** BEGIN Supplied material **

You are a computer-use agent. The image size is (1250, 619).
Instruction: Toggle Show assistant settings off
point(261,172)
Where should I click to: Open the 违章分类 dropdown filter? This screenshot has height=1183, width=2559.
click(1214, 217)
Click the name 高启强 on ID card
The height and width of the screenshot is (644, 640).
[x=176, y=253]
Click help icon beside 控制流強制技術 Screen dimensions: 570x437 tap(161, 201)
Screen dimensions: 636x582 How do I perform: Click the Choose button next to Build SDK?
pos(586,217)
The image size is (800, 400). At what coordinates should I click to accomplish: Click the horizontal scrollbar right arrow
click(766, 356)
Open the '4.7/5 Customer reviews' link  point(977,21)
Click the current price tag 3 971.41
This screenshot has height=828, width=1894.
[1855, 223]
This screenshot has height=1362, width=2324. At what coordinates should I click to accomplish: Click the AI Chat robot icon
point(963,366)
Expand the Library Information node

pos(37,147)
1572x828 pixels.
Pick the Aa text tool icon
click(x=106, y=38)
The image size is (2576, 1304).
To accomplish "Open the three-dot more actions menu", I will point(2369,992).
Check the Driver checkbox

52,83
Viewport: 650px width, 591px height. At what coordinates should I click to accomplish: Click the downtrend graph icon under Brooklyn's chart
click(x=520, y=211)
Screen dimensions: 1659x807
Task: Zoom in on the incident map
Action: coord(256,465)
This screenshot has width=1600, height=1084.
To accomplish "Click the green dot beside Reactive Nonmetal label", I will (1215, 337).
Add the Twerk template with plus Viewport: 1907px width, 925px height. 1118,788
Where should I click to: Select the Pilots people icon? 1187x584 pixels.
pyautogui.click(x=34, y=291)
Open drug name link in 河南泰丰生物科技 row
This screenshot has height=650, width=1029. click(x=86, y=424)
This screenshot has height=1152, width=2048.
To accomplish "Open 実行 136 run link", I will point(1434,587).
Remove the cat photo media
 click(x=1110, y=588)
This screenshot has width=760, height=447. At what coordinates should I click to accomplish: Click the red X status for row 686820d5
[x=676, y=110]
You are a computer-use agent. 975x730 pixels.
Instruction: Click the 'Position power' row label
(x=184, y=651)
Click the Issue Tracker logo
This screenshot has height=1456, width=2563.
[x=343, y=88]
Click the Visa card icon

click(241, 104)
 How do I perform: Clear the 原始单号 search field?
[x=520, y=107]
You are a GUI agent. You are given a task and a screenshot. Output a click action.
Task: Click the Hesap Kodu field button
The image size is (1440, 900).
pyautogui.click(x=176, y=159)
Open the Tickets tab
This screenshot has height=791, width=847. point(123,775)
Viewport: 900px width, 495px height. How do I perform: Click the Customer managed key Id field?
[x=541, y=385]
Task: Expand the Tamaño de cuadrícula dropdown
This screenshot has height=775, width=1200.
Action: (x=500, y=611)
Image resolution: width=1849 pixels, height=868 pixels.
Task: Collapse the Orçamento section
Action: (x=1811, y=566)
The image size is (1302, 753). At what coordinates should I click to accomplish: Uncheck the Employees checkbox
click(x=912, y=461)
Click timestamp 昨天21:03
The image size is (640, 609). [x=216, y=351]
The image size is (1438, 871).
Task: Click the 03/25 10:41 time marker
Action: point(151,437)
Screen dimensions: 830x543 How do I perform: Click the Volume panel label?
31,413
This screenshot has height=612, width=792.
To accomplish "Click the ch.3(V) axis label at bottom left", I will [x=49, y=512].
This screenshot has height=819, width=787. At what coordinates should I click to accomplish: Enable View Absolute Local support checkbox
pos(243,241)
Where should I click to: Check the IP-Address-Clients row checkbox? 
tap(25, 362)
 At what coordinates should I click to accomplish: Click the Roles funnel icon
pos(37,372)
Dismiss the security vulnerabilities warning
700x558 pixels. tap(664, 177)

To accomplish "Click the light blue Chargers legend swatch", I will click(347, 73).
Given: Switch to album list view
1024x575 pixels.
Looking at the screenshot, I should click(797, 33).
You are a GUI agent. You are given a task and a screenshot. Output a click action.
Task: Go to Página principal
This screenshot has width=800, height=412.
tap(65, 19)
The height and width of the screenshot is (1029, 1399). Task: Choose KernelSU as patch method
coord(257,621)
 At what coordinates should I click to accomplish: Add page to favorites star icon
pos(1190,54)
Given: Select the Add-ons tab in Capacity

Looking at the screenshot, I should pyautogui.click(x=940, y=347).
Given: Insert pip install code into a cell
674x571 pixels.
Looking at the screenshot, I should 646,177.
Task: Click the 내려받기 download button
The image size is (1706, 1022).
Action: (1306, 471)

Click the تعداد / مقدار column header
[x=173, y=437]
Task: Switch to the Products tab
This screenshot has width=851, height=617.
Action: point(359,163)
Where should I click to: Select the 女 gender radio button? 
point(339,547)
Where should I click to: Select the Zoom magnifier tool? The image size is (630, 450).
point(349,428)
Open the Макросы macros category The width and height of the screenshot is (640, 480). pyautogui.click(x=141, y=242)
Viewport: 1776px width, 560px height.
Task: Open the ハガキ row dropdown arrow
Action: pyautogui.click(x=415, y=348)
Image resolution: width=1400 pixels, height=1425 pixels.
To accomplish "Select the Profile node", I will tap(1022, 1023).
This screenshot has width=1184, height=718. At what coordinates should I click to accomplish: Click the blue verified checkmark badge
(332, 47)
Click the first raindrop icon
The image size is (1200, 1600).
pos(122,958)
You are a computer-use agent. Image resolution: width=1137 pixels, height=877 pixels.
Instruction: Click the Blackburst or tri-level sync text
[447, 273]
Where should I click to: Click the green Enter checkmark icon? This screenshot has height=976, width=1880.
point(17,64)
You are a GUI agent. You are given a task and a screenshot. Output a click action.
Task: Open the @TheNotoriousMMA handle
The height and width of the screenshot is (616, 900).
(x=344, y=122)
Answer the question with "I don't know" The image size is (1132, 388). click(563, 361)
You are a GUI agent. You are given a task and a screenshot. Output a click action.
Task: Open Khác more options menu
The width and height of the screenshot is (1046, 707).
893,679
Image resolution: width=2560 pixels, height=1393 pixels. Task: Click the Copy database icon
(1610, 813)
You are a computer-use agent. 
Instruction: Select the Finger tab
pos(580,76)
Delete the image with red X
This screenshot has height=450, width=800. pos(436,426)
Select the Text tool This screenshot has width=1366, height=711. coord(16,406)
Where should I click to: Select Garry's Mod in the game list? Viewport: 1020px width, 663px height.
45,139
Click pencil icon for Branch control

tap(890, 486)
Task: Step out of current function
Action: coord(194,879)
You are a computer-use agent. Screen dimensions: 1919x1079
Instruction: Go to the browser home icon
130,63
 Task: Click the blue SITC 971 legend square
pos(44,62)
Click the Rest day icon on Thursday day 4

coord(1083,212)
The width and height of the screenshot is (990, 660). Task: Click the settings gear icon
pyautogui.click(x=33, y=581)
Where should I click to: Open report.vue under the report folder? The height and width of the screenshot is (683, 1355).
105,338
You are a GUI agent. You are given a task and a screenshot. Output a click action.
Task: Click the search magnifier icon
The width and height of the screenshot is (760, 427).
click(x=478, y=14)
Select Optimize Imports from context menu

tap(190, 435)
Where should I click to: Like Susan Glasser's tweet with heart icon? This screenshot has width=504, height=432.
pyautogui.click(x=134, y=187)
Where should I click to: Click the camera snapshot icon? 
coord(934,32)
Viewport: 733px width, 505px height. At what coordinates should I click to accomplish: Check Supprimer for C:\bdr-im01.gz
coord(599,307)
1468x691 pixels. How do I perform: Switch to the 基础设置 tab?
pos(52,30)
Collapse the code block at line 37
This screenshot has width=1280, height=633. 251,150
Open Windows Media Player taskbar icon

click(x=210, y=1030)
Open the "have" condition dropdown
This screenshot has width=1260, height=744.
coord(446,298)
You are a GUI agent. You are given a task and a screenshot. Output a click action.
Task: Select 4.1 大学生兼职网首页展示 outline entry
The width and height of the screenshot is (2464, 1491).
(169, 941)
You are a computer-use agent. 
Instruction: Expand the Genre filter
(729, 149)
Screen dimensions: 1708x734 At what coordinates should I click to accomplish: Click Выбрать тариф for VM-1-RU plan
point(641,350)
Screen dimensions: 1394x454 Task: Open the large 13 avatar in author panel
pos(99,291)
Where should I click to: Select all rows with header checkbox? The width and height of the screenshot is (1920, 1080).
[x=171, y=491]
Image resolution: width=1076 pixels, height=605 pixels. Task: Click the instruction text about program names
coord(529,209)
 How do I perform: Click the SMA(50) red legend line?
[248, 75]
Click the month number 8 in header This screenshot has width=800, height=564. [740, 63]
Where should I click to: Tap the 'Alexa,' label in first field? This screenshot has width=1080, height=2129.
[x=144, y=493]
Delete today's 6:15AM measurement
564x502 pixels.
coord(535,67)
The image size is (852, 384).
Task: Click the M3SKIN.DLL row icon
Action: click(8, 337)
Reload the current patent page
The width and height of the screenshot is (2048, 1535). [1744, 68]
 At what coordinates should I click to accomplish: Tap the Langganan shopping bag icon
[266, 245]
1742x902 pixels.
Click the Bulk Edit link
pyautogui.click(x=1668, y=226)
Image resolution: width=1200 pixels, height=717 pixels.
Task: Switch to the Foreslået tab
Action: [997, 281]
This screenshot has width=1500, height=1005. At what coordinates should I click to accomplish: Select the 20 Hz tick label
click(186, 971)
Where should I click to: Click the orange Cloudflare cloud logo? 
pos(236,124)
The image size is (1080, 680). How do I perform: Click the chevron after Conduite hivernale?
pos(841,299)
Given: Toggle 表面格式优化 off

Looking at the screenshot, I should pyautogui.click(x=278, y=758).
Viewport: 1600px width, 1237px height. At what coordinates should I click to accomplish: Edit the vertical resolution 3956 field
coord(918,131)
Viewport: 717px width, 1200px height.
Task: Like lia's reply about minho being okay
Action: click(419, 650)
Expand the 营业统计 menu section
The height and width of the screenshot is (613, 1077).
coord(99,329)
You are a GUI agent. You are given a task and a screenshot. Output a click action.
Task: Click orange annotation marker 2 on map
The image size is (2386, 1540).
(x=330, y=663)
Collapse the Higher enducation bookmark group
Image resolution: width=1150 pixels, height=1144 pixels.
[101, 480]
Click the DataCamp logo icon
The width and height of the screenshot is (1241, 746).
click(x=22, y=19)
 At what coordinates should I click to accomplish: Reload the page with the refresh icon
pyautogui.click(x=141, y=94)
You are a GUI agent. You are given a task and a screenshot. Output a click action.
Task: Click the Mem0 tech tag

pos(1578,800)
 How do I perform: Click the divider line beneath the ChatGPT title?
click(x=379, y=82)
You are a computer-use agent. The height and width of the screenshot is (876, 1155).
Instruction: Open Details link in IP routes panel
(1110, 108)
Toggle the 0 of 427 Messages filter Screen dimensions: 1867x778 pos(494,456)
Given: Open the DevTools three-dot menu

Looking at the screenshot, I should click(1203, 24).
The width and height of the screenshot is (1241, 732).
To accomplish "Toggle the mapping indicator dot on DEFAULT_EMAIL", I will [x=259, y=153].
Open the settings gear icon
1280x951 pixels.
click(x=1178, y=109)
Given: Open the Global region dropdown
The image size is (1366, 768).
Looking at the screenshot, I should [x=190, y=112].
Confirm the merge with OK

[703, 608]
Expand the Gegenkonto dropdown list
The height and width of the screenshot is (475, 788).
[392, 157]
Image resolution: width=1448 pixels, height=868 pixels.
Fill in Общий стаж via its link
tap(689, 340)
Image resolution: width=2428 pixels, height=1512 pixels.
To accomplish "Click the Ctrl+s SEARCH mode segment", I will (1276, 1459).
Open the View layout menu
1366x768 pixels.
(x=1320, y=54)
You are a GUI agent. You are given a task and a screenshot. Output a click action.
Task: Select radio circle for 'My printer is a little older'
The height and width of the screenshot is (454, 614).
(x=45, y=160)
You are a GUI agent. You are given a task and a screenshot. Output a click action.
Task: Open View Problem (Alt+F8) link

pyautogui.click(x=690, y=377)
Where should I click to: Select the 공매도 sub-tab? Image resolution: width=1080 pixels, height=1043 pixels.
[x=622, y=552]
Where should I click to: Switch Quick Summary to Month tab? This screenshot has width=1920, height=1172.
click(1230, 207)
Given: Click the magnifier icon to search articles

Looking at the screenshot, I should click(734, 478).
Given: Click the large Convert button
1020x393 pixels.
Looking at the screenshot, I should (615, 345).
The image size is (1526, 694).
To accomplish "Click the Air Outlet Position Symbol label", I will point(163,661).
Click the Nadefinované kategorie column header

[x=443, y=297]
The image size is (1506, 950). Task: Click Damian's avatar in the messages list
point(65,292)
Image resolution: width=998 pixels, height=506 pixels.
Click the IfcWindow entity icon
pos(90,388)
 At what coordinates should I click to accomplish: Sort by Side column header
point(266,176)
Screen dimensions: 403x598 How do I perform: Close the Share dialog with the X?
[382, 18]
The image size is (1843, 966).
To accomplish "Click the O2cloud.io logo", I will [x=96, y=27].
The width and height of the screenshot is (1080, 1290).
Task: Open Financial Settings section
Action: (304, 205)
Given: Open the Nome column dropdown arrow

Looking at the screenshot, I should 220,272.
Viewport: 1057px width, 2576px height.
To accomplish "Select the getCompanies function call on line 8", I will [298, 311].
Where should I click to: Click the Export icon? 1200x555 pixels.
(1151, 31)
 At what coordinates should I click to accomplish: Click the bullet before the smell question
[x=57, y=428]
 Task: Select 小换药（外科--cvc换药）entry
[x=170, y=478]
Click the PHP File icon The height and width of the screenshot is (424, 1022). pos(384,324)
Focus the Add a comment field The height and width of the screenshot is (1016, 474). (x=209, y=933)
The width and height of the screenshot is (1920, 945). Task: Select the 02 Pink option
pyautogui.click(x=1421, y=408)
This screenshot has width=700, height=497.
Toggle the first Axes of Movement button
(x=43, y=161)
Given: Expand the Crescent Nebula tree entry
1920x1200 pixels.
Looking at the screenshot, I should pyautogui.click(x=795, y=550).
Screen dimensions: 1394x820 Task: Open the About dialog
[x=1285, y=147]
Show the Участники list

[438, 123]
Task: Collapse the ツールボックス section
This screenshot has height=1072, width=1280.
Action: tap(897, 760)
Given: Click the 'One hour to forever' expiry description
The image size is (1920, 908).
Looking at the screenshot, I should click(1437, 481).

** END Supplied material **

Switch "Chargers" to "Raiders" in the data between the lines holding "Click timestamp 昨天21:03" and "coord(257,621)", inclusive, and write those lines out again with nothing else changed.

**Full response**
Click timestamp 昨天21:03
The image size is (640, 609). [x=216, y=351]
The image size is (1438, 871).
Task: Click the 03/25 10:41 time marker
Action: point(151,437)
Screen dimensions: 830x543 How do I perform: Click the Volume panel label?
31,413
This screenshot has height=612, width=792.
To accomplish "Click the ch.3(V) axis label at bottom left", I will [x=49, y=512].
This screenshot has height=819, width=787. At what coordinates should I click to accomplish: Enable View Absolute Local support checkbox
pos(243,241)
Where should I click to: Check the IP-Address-Clients row checkbox? 
tap(25, 362)
 At what coordinates should I click to accomplish: Click the Roles funnel icon
pos(37,372)
Dismiss the security vulnerabilities warning
700x558 pixels. tap(664, 177)

To accomplish "Click the light blue Raiders legend swatch", I will click(347, 73).
Given: Switch to album list view
1024x575 pixels.
Looking at the screenshot, I should click(797, 33).
You are a GUI agent. You are given a task and a screenshot. Output a click action.
Task: Go to Página principal
This screenshot has width=800, height=412.
tap(65, 19)
The height and width of the screenshot is (1029, 1399). Task: Choose KernelSU as patch method
coord(257,621)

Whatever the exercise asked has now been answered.